Lenovo Heralds Resurgence of PC Market
Lenovo is working with partners to fulfill the demand created by COVID-19.
Rumours of the death of the PC market have been greatly exaggerated, according to the Lenovo EMEA channel chief.
In fact, Fiona O’Brien points to a resurgence in PC sales this year, with users transitioning to home working.
Lenovo’s Fiona O’Brien
“Industry analysts have been calling the death of the PC for as long as I’ve been in the PC business. But Lenovo passionately believes that our reading of the market is correct,” she said.
O’Brien’s comments follow Lenovo COO Gianfranco Lanci’s prediction this week of a nearly 300 million total PC market in 2021. That equates to additional growth of 20-30 million devices, he said.
Instead of a dying PC market, we are seeing the resurgence of it, said O’Brien.
“How it will be used may be different; how we deliver it and service those customers may change. But the fact is there is an inherent demand that needs to be fulfilled.”
The channel exec said Lenovo had an extremely strong first quarter, “despite the strange dynamics going on in the market.”
‘Pockets’ of Shortages
Nevertheless, O’Brien acknowledges that COVID-19 has created industry shortages, in the PC market especially.
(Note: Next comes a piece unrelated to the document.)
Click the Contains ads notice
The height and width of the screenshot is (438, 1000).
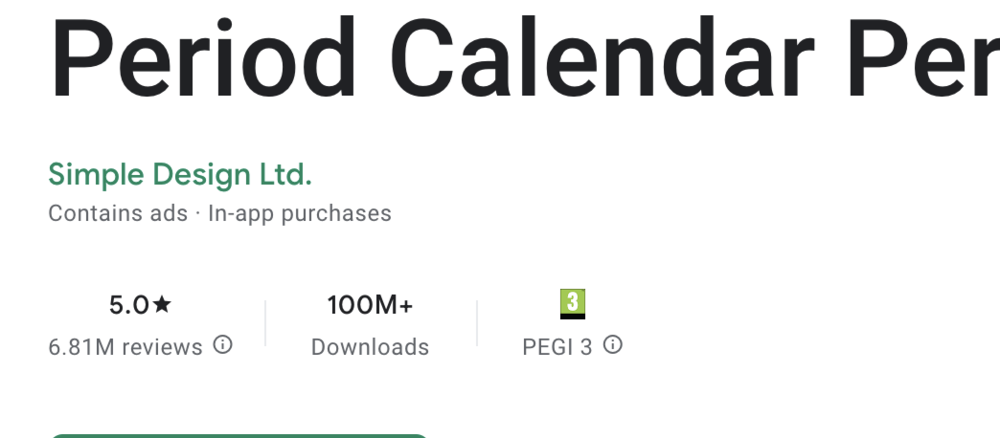[x=118, y=213]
“Demand escalation has occurred in pockets of the business that wouldn’t have been forecast to grow as quickly. So that has resulted in shortages … and we’re working to try and mitigate that with our business partner community. Distribution in particular plays a strong role in helping us mitigate the impacts. But there are pockets of the market that have some shortages that we have to work our way through.”
However, O’Brien also said that Lenovo has largely avoided the supply chain problems associated with a surge in customer demand. She said with 30 manufacturing sites around the world, Lenovo could “pivot very quickly through the crisis.”
She also revealed a new manufacturing plant opening in Hungary next week, to “help us better serve our European customers.”
Change in Partner Compensation
Irene Acedo-Rico, EMEA executive, is director of sales, Enterprise Business Group at Lenovo. She noted that both Lenovo’s PC and smart devices (PCSD) business and Data Center Group (DCG) are “channel-centric” organisations.
Lenovo’s Irene Acedo-Rico
“It’s not just channel-friendliness, it is centricity; the business partners are at the heart of our ecosystem.”
Neil Berville, executive director, sales channel management and alliances at Lenovo EMEA, signalled a forthcoming change in partner engagement.
“We’re recognising and rewarding more know-how and expertise,” he said. “On the PC side, we have now expert programmes around our workstation and smart collaboration products. These are where traditionally the rewards back were geared by just the size of the business. Now they are geared by partners bringing know-how, where there’s presales, the ability to demonstrate and build those solutions. Those capabilities bring more rewards.”
Acedo-Rico added that the data center side of the business was “investing heavily ” in partner certifications.
“Last quarter we had 1,500 partners going through our certifications, in cloud, analytics, for sure technical sales and sales, and storage.”
Additionally, O’Brien said that following feedback from partners, the firm is trying to facilitate better partnering across the Lenovo stack. She said Lenovo wants to help partners develop end-to-end solutions across both PCSD and DCG.
“You will see that played out … where we enable and reward those partners who sell the full Lenovo portfolio,” she said. “That’s an important development that we will bring to market over the course of the next few weeks.”